• [Information]

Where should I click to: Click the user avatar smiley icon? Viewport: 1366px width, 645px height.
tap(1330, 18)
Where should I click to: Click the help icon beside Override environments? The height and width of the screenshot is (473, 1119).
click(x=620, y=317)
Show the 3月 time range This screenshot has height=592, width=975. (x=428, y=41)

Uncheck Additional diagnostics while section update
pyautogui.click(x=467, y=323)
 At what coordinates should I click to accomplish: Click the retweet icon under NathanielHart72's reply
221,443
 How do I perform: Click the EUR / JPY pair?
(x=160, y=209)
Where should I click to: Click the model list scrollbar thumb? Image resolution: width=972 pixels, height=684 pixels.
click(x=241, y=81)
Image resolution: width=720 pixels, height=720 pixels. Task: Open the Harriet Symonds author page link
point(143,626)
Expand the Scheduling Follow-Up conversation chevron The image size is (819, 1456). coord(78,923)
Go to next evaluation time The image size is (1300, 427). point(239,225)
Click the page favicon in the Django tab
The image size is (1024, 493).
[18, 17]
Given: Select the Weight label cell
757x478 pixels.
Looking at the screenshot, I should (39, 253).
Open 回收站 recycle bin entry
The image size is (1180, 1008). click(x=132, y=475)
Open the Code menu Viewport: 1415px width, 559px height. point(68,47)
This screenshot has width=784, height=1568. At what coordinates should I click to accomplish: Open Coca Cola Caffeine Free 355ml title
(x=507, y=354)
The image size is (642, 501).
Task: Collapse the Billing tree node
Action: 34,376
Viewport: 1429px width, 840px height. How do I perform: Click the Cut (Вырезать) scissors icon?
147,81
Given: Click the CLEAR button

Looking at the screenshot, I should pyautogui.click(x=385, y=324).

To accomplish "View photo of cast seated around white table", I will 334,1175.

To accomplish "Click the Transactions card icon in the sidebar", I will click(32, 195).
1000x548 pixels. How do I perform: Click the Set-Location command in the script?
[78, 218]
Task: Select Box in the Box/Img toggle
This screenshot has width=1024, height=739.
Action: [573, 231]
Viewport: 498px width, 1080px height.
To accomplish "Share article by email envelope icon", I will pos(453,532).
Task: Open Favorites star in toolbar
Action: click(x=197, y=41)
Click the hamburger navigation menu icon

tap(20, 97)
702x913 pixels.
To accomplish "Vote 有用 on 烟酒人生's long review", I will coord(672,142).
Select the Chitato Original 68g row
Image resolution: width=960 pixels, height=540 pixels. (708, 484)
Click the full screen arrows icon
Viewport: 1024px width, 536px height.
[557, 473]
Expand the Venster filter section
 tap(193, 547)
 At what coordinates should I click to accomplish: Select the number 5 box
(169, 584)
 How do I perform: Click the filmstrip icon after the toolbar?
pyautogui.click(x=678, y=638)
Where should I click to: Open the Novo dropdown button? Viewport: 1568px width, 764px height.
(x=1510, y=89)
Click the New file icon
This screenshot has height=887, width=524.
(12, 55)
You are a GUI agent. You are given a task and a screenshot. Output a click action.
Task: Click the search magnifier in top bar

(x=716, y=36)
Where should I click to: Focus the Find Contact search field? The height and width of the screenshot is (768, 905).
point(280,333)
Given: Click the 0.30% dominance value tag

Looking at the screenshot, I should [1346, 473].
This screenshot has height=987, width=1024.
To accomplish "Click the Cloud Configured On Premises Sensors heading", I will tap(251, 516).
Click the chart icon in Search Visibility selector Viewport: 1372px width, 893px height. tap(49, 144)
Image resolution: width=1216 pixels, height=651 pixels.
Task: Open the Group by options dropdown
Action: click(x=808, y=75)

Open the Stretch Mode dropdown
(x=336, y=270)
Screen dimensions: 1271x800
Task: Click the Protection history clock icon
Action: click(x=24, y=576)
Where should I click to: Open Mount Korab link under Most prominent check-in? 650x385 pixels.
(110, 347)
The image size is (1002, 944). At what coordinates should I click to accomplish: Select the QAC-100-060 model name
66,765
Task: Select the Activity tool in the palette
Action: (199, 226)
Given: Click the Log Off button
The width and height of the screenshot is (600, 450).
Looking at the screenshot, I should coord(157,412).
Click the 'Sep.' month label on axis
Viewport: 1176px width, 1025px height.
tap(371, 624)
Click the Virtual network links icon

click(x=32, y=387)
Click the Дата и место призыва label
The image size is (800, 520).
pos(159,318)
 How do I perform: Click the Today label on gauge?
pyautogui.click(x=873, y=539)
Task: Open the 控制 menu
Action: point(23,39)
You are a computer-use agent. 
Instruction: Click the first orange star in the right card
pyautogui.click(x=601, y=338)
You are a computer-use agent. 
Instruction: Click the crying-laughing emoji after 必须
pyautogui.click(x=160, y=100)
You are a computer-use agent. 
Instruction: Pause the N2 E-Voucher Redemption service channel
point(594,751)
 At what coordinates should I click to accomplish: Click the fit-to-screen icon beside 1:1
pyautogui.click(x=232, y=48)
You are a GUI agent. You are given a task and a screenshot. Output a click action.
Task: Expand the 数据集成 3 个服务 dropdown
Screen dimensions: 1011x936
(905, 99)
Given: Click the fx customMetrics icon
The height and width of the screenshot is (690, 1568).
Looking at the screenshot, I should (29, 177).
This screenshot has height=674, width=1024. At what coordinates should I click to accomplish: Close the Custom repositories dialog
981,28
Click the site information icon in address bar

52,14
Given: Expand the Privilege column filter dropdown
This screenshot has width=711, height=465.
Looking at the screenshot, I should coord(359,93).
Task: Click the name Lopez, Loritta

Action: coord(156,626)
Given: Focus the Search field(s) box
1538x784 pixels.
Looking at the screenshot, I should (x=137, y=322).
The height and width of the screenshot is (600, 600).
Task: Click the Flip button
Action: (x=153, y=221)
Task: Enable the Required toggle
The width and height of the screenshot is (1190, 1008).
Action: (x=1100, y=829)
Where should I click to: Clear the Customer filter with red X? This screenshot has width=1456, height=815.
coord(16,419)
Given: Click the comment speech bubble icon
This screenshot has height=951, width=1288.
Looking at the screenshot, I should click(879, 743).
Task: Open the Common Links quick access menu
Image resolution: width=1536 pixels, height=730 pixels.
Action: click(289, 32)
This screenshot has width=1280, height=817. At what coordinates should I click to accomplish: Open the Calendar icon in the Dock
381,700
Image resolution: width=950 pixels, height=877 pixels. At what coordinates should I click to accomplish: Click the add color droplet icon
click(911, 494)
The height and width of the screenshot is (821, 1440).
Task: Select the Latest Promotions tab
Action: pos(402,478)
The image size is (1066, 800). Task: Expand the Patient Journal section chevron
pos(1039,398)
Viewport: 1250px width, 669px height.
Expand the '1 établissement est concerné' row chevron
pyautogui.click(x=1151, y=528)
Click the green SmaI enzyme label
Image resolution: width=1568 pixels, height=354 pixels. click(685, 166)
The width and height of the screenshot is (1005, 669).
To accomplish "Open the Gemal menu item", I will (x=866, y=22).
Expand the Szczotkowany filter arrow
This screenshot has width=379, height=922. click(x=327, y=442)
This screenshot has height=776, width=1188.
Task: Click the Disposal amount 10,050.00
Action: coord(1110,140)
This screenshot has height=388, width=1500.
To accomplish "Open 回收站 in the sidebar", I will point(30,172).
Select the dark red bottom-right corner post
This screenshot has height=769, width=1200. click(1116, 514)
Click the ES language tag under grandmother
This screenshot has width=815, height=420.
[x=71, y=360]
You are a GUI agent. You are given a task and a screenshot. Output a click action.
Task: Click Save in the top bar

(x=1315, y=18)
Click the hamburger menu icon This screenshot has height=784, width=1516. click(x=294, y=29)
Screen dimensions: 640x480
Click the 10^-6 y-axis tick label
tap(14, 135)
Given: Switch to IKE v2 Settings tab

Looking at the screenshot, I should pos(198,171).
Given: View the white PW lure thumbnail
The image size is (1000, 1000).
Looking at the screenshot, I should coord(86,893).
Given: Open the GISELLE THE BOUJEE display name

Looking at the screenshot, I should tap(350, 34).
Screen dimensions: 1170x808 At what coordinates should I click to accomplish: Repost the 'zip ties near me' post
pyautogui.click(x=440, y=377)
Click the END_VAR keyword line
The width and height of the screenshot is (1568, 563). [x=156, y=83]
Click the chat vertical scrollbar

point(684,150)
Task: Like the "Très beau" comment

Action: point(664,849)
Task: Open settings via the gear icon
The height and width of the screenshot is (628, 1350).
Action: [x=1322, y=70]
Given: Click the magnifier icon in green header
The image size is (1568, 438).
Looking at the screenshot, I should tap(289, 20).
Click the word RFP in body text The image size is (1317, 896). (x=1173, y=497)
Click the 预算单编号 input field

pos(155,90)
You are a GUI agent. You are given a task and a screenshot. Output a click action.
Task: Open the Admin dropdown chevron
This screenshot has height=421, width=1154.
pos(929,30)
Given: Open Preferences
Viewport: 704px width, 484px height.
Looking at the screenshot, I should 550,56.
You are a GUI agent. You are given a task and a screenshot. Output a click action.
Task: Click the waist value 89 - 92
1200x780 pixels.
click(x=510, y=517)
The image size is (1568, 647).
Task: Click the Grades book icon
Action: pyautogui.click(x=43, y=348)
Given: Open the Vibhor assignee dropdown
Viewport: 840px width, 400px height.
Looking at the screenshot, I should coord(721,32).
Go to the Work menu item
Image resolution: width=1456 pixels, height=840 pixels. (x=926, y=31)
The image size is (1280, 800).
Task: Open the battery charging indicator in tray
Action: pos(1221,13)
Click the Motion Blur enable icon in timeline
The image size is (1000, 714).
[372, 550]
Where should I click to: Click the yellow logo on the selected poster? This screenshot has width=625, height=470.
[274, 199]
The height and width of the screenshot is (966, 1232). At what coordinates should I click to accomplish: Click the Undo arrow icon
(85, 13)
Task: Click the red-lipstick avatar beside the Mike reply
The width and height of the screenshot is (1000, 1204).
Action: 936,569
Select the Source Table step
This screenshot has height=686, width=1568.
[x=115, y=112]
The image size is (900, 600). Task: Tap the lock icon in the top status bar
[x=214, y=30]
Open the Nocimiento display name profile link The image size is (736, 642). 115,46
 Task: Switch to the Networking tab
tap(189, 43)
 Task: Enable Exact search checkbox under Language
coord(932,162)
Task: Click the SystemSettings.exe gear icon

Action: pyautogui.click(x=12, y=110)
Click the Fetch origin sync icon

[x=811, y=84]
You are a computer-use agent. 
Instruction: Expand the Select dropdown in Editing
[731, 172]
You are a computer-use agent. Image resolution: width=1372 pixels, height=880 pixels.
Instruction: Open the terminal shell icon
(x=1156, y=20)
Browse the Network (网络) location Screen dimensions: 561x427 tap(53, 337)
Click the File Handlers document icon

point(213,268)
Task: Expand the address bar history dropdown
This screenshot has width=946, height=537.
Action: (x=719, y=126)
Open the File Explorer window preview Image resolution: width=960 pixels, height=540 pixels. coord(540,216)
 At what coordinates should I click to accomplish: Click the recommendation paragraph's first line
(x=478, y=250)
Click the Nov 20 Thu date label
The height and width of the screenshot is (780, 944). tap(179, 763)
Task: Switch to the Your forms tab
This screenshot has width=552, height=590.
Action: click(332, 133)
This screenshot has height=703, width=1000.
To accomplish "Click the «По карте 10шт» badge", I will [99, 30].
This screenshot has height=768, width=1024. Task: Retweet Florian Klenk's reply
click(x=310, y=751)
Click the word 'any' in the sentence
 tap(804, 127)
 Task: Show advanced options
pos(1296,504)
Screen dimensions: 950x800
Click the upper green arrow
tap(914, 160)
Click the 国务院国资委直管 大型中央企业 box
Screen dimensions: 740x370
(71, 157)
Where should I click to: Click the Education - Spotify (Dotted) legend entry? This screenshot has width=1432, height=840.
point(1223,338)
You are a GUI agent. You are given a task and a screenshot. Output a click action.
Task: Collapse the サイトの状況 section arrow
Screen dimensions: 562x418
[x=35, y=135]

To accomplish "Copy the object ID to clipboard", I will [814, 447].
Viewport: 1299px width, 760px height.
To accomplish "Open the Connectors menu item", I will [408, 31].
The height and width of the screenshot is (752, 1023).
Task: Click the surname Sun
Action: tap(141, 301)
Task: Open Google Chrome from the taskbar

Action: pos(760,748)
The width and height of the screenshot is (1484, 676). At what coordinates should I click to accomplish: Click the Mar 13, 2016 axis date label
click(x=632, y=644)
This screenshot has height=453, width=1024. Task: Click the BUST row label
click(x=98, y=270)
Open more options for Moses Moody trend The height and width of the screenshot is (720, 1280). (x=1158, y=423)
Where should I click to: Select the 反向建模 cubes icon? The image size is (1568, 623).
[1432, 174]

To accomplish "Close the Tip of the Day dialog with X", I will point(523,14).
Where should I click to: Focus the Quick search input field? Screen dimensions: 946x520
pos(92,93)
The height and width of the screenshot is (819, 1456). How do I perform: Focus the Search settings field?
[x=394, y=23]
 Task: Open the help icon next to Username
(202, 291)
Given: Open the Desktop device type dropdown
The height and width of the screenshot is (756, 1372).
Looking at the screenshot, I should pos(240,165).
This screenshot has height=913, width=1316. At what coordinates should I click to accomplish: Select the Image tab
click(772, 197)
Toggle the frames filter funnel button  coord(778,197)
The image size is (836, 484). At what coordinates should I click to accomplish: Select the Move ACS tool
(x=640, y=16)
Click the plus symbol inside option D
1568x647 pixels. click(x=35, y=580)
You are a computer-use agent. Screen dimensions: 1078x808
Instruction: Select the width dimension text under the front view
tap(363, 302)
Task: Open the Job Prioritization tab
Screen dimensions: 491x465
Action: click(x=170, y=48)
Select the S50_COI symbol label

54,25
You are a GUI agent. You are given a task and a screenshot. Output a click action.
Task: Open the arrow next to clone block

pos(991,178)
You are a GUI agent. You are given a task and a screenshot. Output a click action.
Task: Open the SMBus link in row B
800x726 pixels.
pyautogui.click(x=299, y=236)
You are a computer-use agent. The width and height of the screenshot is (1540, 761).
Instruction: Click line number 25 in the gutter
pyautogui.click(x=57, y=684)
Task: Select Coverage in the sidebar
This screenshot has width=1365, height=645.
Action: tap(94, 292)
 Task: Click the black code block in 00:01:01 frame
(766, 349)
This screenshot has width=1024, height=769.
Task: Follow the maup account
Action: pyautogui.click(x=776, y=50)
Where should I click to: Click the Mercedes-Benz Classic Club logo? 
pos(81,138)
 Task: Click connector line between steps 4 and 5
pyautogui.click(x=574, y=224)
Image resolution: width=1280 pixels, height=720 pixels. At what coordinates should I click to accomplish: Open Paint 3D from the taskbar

• [Problem description]
Print exactly the lines that run from the line containing "You are a computer-use agent. The" to the end of the data, both ends included.

• [Answer to the exercise]
You are a computer-use agent. The width and height of the screenshot is (1540, 761).
Instruction: Click line number 25 in the gutter
pyautogui.click(x=57, y=684)
Task: Select Coverage in the sidebar
This screenshot has width=1365, height=645.
Action: tap(94, 292)
 Task: Click the black code block in 00:01:01 frame
(766, 349)
This screenshot has width=1024, height=769.
Task: Follow the maup account
Action: pyautogui.click(x=776, y=50)
Where should I click to: Click the Mercedes-Benz Classic Club logo? 
pos(81,138)
 Task: Click connector line between steps 4 and 5
pyautogui.click(x=574, y=224)
Image resolution: width=1280 pixels, height=720 pixels. At what coordinates should I click to accomplish: Open Paint 3D from the taskbar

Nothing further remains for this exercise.